To an extent. Still, two companies are better than one, four better than two, and so on. The problem is it's so expensive and time consuming to enter into the industry... both with financial investments and convincing governments to allow drilling.
oil drilling here would eventually lower prices just because of the added volume of oil on the world market
and if drilling won't lower the price of gasoline, why do the leftists claim that conservation will?
But it hasnt in almost 40 years.
I guess you didnt read the article.
That's because increasing oil in the market is not the only factor. Gas 40 years ago also wasn't taxed $0.76/gallon (what we pay here in California). Gas costs less than it would if we didn't drill here, even if it's not actually lowering the price.
The study did adjust for inflation but I didnt see that they adjusted for taxation so you might be correct.

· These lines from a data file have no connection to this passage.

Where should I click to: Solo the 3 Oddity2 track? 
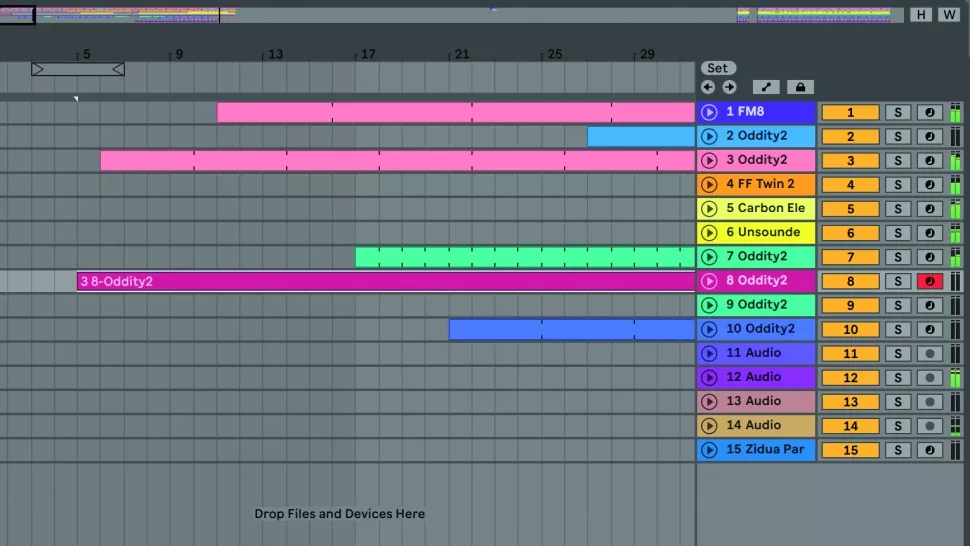[898, 161]
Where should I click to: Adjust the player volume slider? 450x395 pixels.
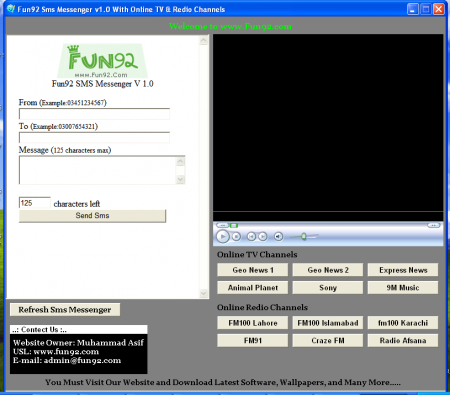(304, 237)
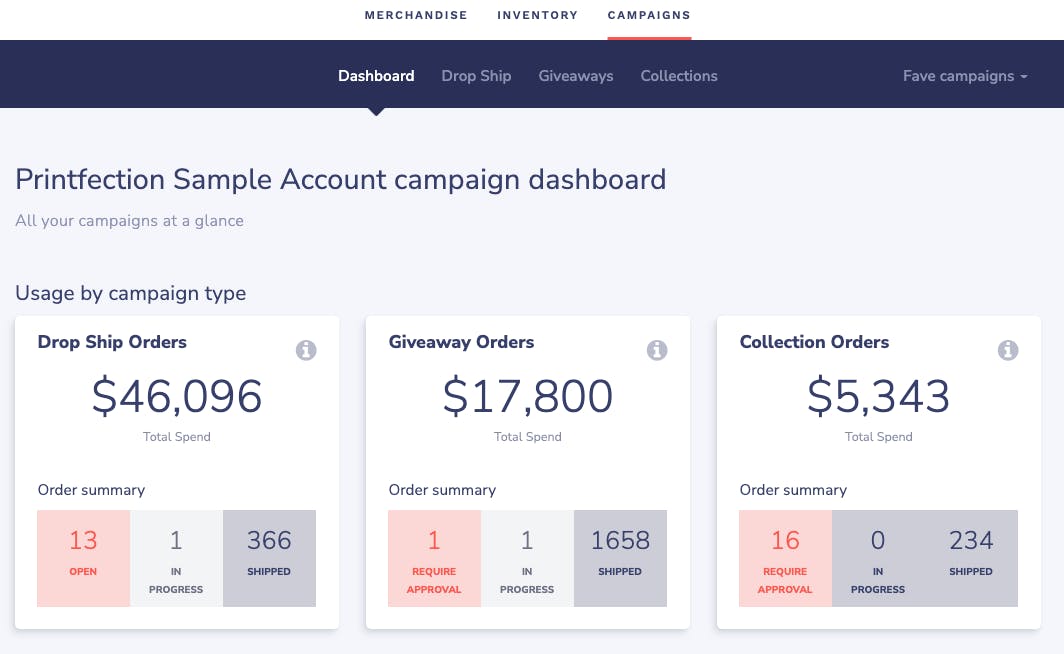Click the $46,096 Drop Ship total spend
The width and height of the screenshot is (1064, 654).
coord(177,397)
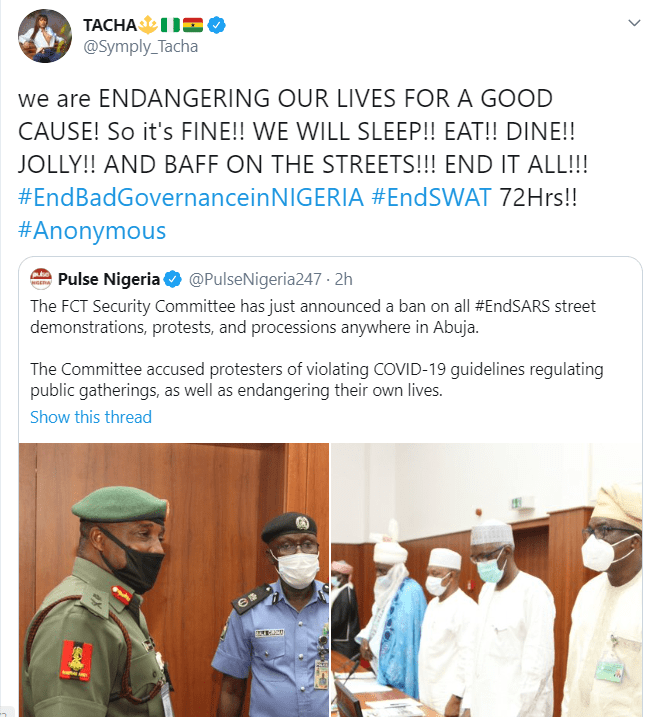656x717 pixels.
Task: Click TACHA's profile avatar photo
Action: pyautogui.click(x=43, y=35)
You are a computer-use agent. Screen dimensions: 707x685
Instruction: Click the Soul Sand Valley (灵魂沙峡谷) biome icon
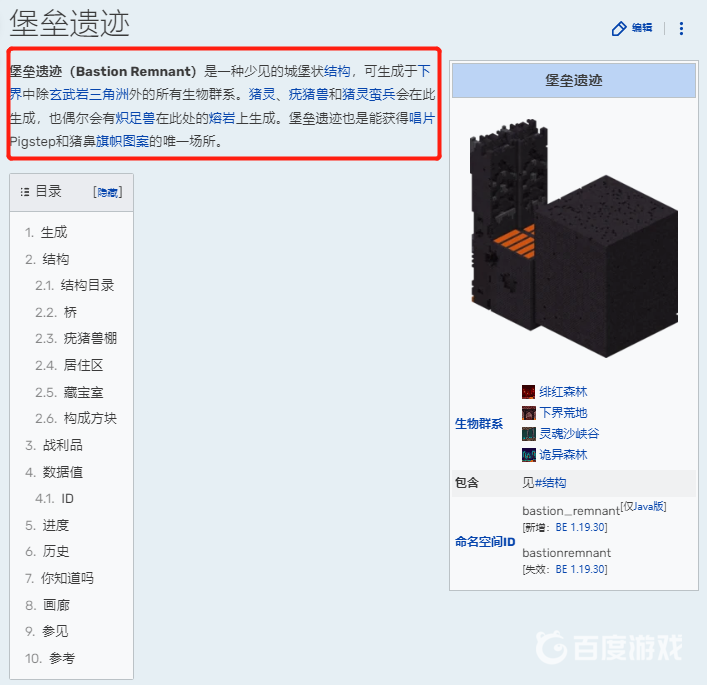(528, 434)
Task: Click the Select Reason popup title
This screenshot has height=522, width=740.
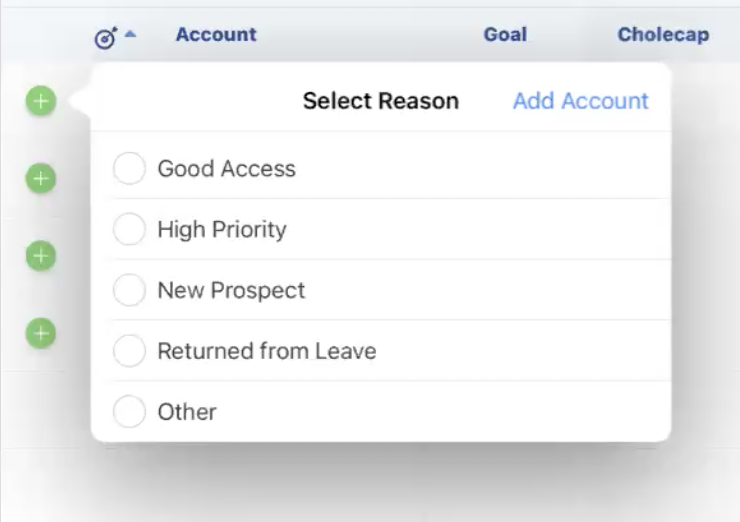Action: click(380, 101)
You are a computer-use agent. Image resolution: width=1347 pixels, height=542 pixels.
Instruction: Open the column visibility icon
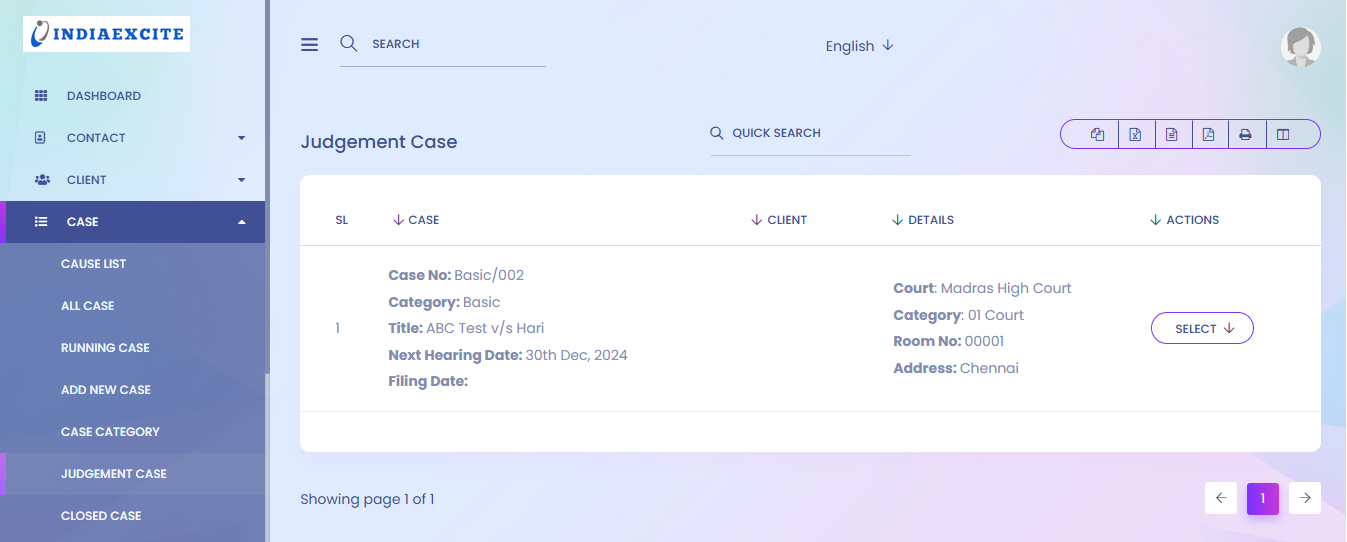click(1284, 135)
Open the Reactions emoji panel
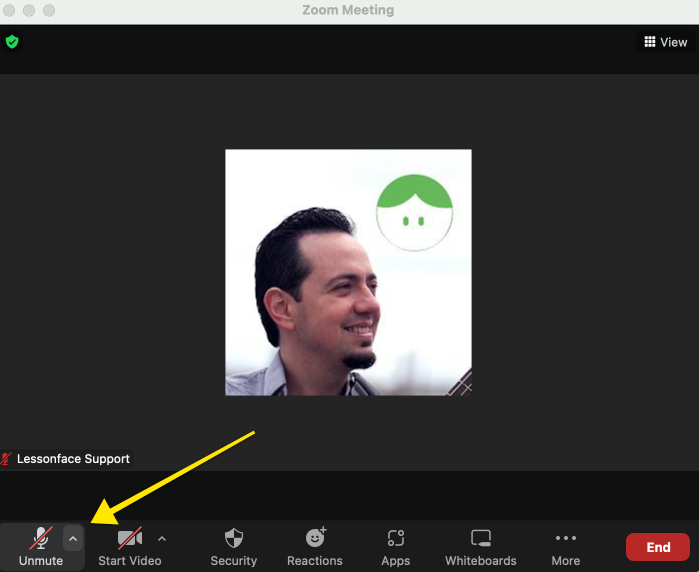This screenshot has height=572, width=699. click(315, 546)
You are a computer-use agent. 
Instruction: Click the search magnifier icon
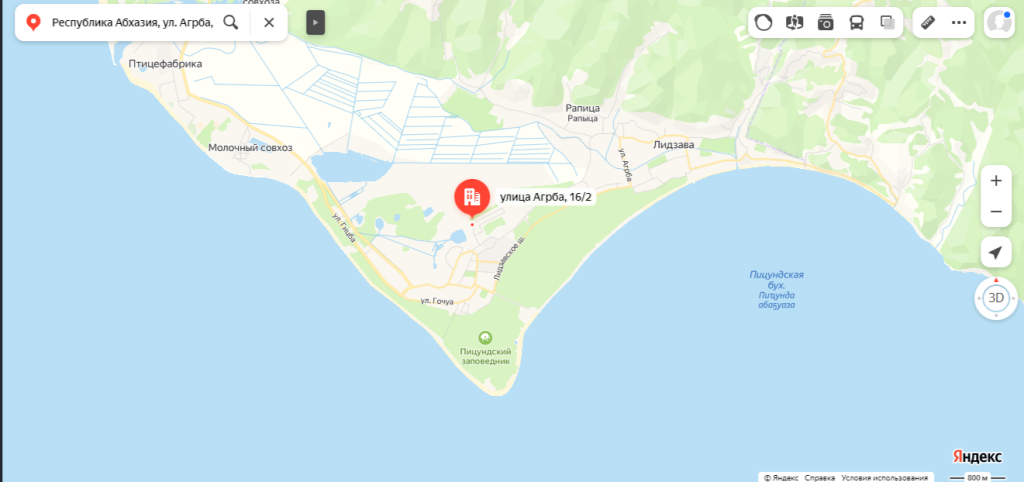pos(231,23)
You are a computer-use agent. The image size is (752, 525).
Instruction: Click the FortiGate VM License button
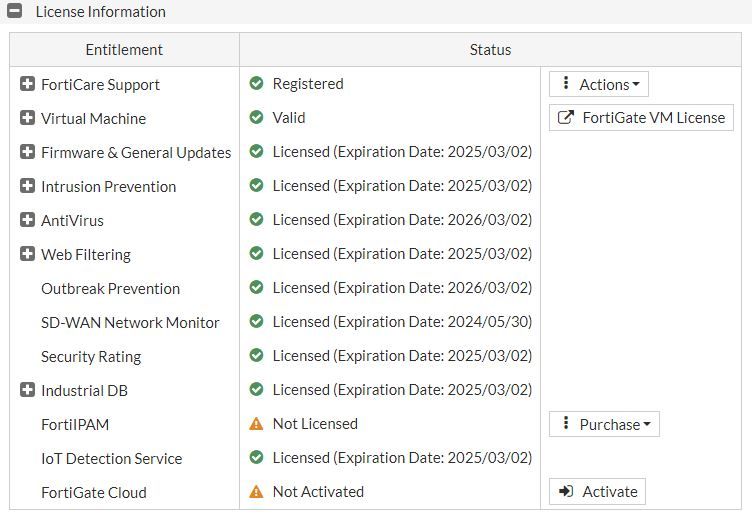click(641, 118)
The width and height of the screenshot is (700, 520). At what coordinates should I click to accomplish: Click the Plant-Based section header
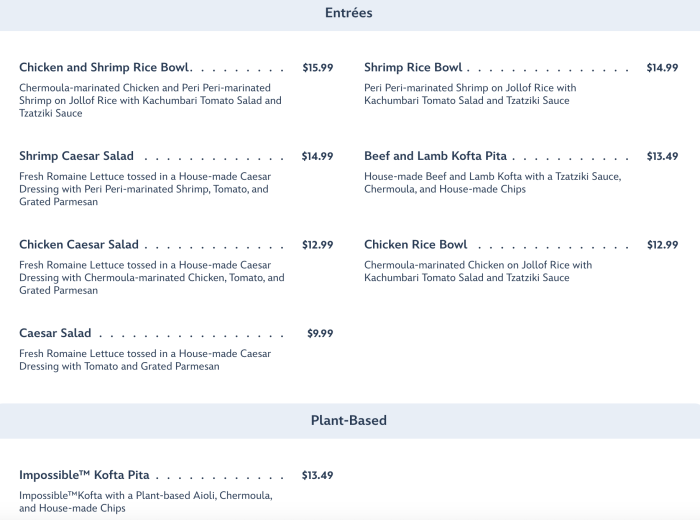(x=349, y=421)
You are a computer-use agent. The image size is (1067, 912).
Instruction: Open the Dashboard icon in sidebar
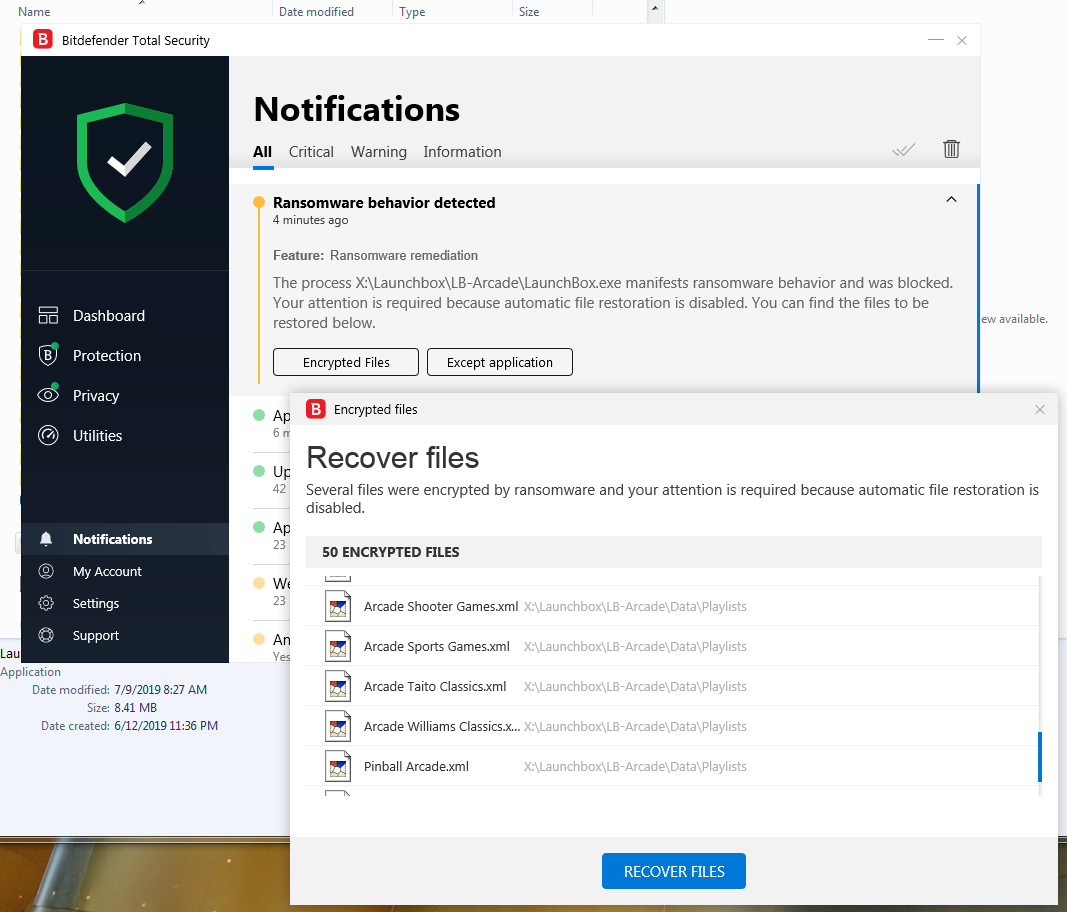(48, 316)
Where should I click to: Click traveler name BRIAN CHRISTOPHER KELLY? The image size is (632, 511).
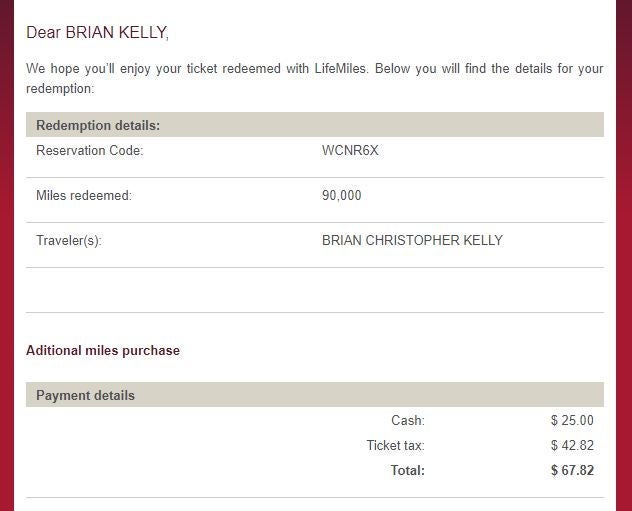click(x=412, y=241)
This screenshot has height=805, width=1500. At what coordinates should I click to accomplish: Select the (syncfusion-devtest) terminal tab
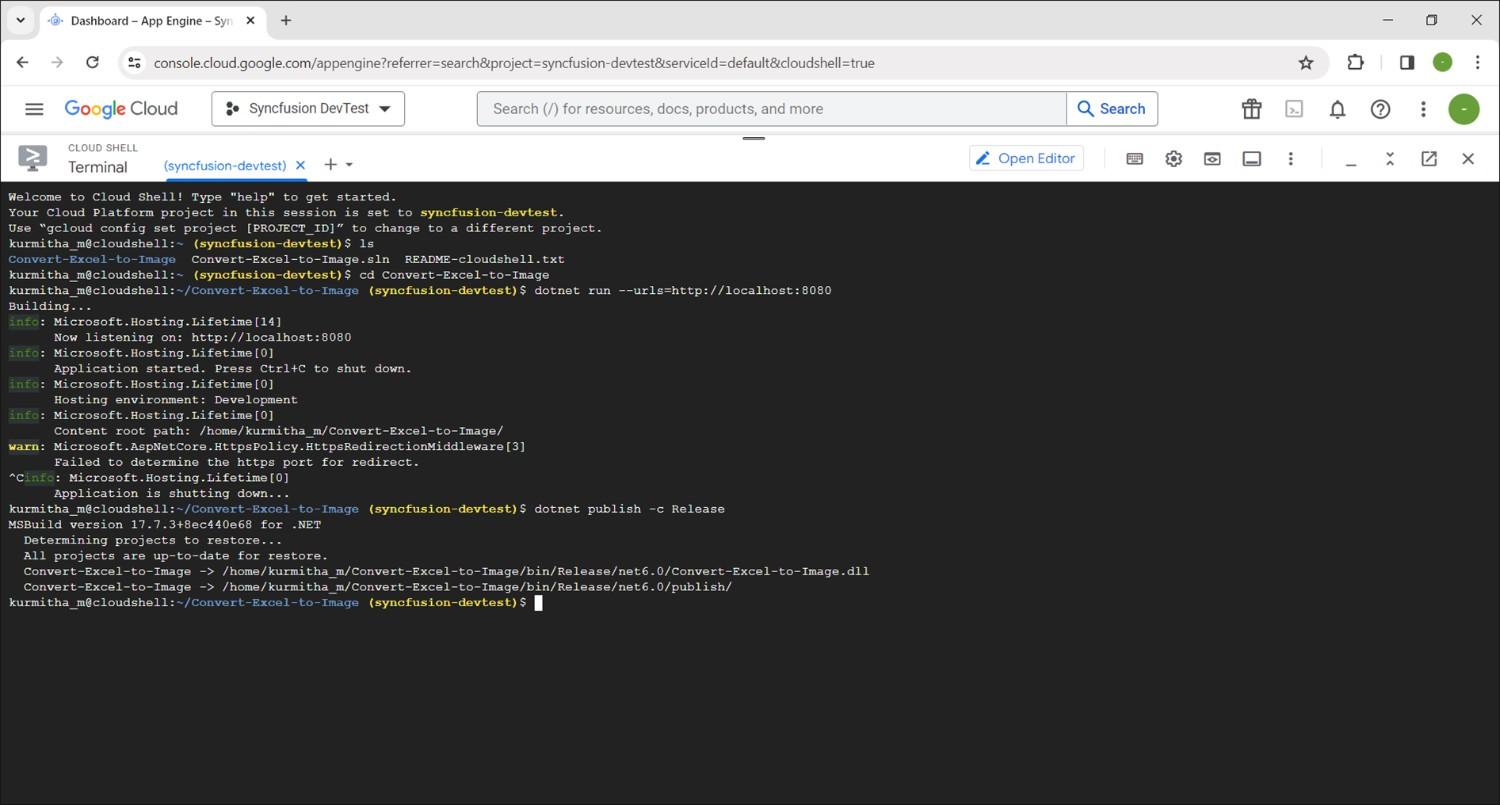click(225, 165)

Well taxation, regulation and other factors increasing the cost of doing business, conflict in the Middle East (although that's not really new to today), increased demand, Venezuela nationalizing it's oil industry, etc all impact this.
Increased production here probably would never substantially drop the price of gas at the pump, but it could drop it somewhat and definitely would curb the increase in fuel costs in the future. The problem is we wont see the affects of drilling now for years, which is why we should be focused on growth and allowing companies to invest in infrastructure like pipelines and new wells.